Faça o que digo, mas não faça o que eu faço
Lucas tem 13 anos de idade, mede 1,60 e pesa 70 kg, apresentando cerca de 5 kg de sobrepeso. Estes números não seriam tão alarmantes se não fossem alguns fatores: sua mãe, Sandra dos Santos Montagini, de 42 anos, com 1,55 de altura pesa 107 kg. Além disso, ele resiste à reeducação alimentar, assim como a praticar natação, por sentir-se envergonhado com o corpo.
Sandra diz que é horrível ver o filho desanimado desta maneira, sabendo que tem parte desta culpa. “Antes que eu começasse um tratamento para perder peso, há um ano, não havia esta preocupação. Quase não existia fruta, verduras e legumes nas refeições. Era muita massa, refrigerante, doce, fritura. E eu o acostumei assim. Agora ensiná-lo que é preciso se alimentar melhor está sendo mais difícil” – relata a mãe.
De acordo com Denise, mais do que o fator genético, o hábito alimentar da família é o que faz a diferença no desenvolvimento nutricional dos filhos. “Seu filho não vai ao fast-food sozinho” – destaca e acrescenta que os pais é que devem conduzir e incentivar seus filhos. “As crianças precisam aprender a ouvir não. Ceder na primeira manha é fazer com que o filho continue a rejeitar alimentos saudáveis, a praticar esportes... se não está dando certo de um jeito, tente de outro. Não quer natação, pergunte qual outro esporte ele gostaria de praticar. Se não quer comer cenoura, faça uma apresentação do prato de uma maneira diferente, mas a educação alimentar é responsabilidade da família” – alerta.
A associação Brasileira para o estudo da obesidade e da síndrome metabólica – Abeso, destacou alguns erros que não devemos cometer na educação alimentar da criança. Veja abaixo:
1. Dizer sempre sim: a criança sem limites vai abusar das calorias e das guloseimas. Devemos ter um dia por semana e situações em que podemos ser mais liberais.
2. Lanches fora de hora: o ideal são seis refeições diárias e evitar as beliscadas fora desses horários.

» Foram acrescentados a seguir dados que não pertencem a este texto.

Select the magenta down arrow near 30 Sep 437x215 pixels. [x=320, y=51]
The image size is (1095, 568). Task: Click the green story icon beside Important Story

3. Oferecer comida como recompensa: “coma toda a sopa para ganhar a sobremesa”. Passa a idéia de que tomar sopa não é bom e que a sobremesa é que é o máximo.
4. Ameaçar castigos para quem não cumpre o combinado: “se não comer a salada, não vai ganhar presente”. Isso somente vai aumentar o ódio que a criança sente das saladas.
5. Brincadeiras na mesa: hora de comer é hora de seriedade, evitar fazer aviãozinho. Muito mimo é sinônimo de muita manha.
6. Ceder ao primeiro “não gosto disso”: a criança tem uma tendência a dizer que não gosta de uma comida que ainda não provou. Cada um pode comer o que quiser, mas experimentar não custa nada.
7. Substituir refeições: não quer arroz e feijão, então toma uma mamadeira. Esse erro é muito comum, e se a criança conseguir uma vez, vai repetir essa estratégia sempre.
8. Tornar a ida a uma lanchonete, um evento: a comida de casa fica meio sem graça.
9. Servir sempre a mesma comida: a criança só toma iogurte, então passa o dia todo tomando iogurte. Vai enjoar, ter carência de nutrientes, de fibras, etc.
10. Dar o exemplo: não adianta mandar tomar sucos e somente beber refrigerantes.